*** GIVEN ENTRIES Section Begins ***

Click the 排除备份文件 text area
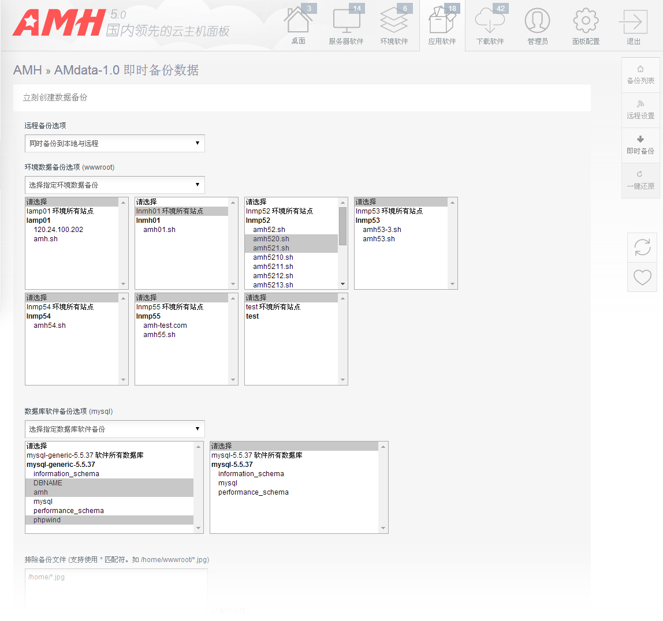This screenshot has height=621, width=663. [x=116, y=589]
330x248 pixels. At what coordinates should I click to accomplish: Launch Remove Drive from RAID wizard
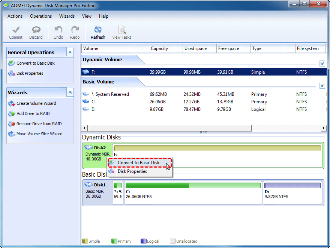point(39,124)
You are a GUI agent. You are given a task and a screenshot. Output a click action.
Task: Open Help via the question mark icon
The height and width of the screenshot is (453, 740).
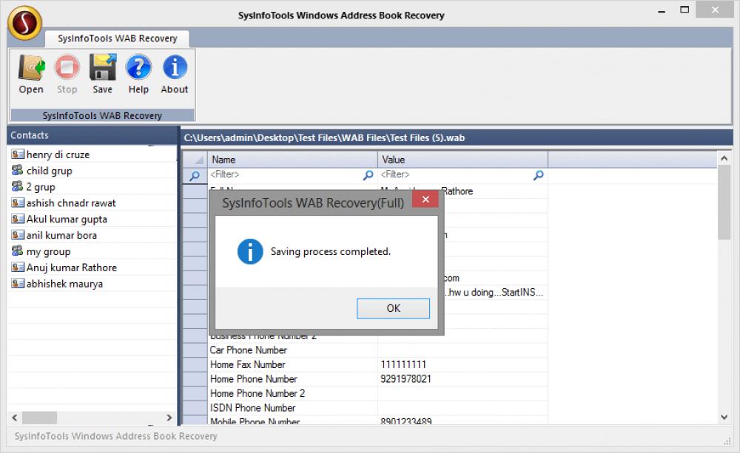pyautogui.click(x=138, y=72)
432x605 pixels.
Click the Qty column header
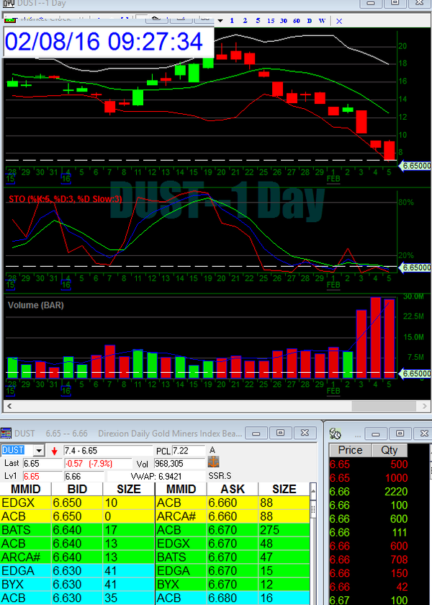(x=389, y=450)
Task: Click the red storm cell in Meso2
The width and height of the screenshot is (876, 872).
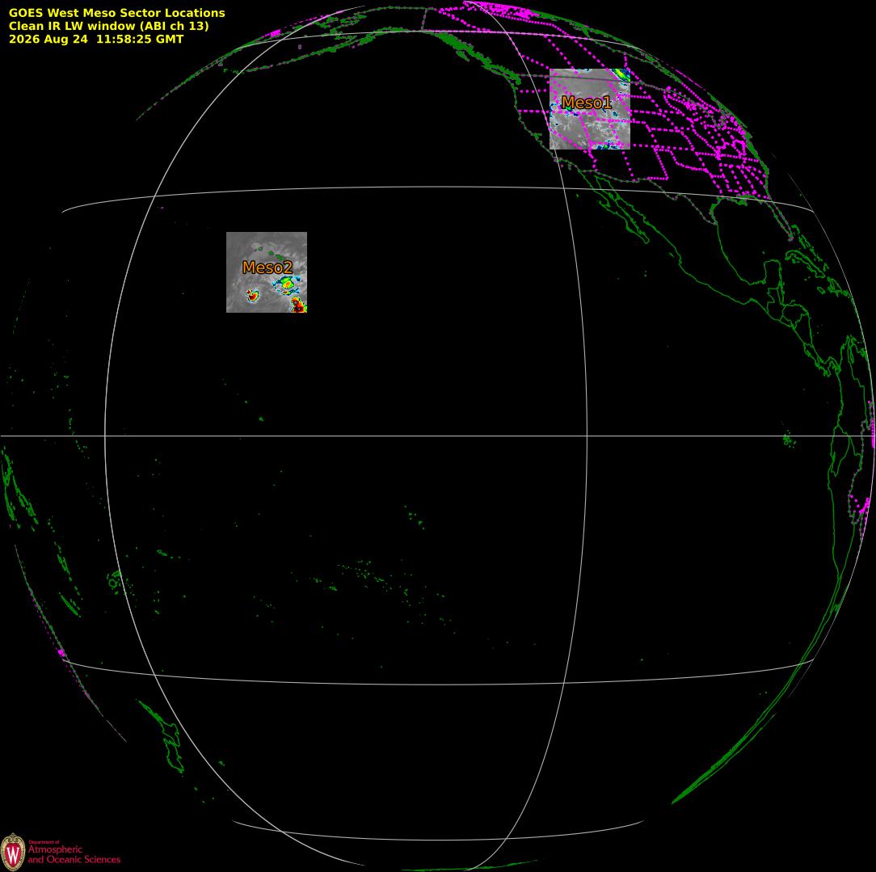Action: pos(298,305)
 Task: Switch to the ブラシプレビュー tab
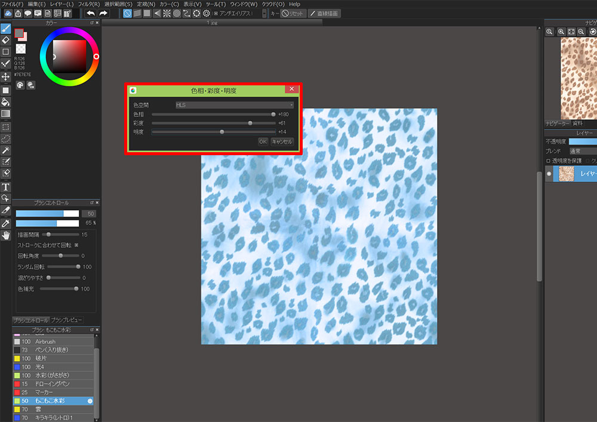66,321
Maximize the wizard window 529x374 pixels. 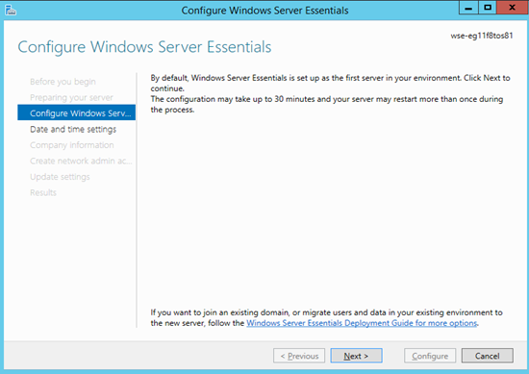pyautogui.click(x=488, y=8)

*** GIVEN ENTRIES Section Ends ***

WHAT YOU HAVE TO DO: Copy out nothing but the lines from the beginning of the records through the one that contains "Task: Click the red storm cell in Meso2". Skip the pictures.

ANSWER TO THIS EXERCISE:
Click the 排除备份文件 text area
This screenshot has height=621, width=663. [x=116, y=589]
330x248 pixels. At what coordinates should I click to accomplish: Launch Remove Drive from RAID wizard
point(39,124)
You are a GUI agent. You are given a task and a screenshot. Output a click action.
Task: Open Help via the question mark icon
The height and width of the screenshot is (453, 740).
pyautogui.click(x=138, y=72)
432x605 pixels.
Click the Qty column header
(x=389, y=450)
Task: Click the red storm cell in Meso2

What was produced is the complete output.